One of my favorite things in life is a movie day with Sara Varon. When I was living in DC, we had movie days as much as possible when I went to New York. Or Sara would take the bus down for 24 hours and we would fit as many movies into a day as we possibly could. We timed them just right and often saw things we would not see otherwise, just to fit them into our intricate schedule. So when I came to New York this time I was really looking forward to the Wednesday we set aside for one of our movie days. We packed an extensive lunch and charted out the films we most wanted to see.
We started with Hurt Locker at Quad Cinemas, thinking everyone else had already seen it and we'd have the place to ourselves, but that's what dozens of senior citizens were thinking too. I expected great things from this one, because that's all I'd heard about it. And it was indeed impressive, a thinking, empathic, layered, excellent war movie. I was especially impressed having just seen Black Hawk Down, another film lauded as "best war movie," and being gravely disappointed. The focus on interpersonal and intercultural relationships held my interest here, and director Kathryn Bigelow's skill with suspense is extraordinary. (I won't even get into the many discussions about Bigelow as a female filmmaker and the historical significance of this film, or crap like this...)
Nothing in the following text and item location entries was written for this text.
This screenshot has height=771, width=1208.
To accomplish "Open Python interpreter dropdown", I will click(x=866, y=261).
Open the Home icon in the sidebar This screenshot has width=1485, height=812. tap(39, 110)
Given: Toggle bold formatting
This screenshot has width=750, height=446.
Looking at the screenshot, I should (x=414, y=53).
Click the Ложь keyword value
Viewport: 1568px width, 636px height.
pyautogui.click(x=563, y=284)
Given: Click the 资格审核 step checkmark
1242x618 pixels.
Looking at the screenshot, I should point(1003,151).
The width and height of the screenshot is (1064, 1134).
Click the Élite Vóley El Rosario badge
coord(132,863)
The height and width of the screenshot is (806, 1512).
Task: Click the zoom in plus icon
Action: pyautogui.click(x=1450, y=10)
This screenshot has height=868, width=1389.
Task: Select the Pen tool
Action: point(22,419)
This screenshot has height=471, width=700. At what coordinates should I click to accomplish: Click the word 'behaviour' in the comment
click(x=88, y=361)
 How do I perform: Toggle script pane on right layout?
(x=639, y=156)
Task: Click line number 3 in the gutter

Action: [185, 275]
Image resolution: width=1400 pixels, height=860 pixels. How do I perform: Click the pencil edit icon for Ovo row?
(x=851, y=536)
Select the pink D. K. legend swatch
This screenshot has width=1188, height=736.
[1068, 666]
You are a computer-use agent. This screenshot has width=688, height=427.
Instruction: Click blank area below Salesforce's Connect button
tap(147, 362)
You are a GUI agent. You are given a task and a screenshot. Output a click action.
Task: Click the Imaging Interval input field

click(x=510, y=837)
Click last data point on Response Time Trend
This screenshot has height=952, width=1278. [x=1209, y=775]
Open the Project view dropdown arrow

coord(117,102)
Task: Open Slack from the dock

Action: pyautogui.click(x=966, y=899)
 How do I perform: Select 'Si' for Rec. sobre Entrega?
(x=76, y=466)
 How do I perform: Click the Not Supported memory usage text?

But we had to hurry on and we couldn't dwell for long in Bigelow's Iraq. Rather, like Sgt. James returning to a Texas supermarket, we made a surreal cultural jump. Ours was to pre-WWI Germany at Film Forum where Michael Haneke's White Ribbon was playing. Haneke is one of my favorite directors, and I was curious to see how this black and white period film would fit into his ouevre. It was reminiscent of The Castle, Haneke's 1997 Kafka adaptation, both in style and in setting. Being rather obsessive and anal retentive myself, I must admit that I appreciate Germanic perfectionism. And it is a veritable treat to watch a Haneke film and know that everything will be absolutely perfect (although I'm pretty sure Haneke would not appreciate the association, particularly considering the implications of this film...). White Ribbon is a horror film, a psychologically probing film, a culturally revealing film- suffice it to say, it is a great film.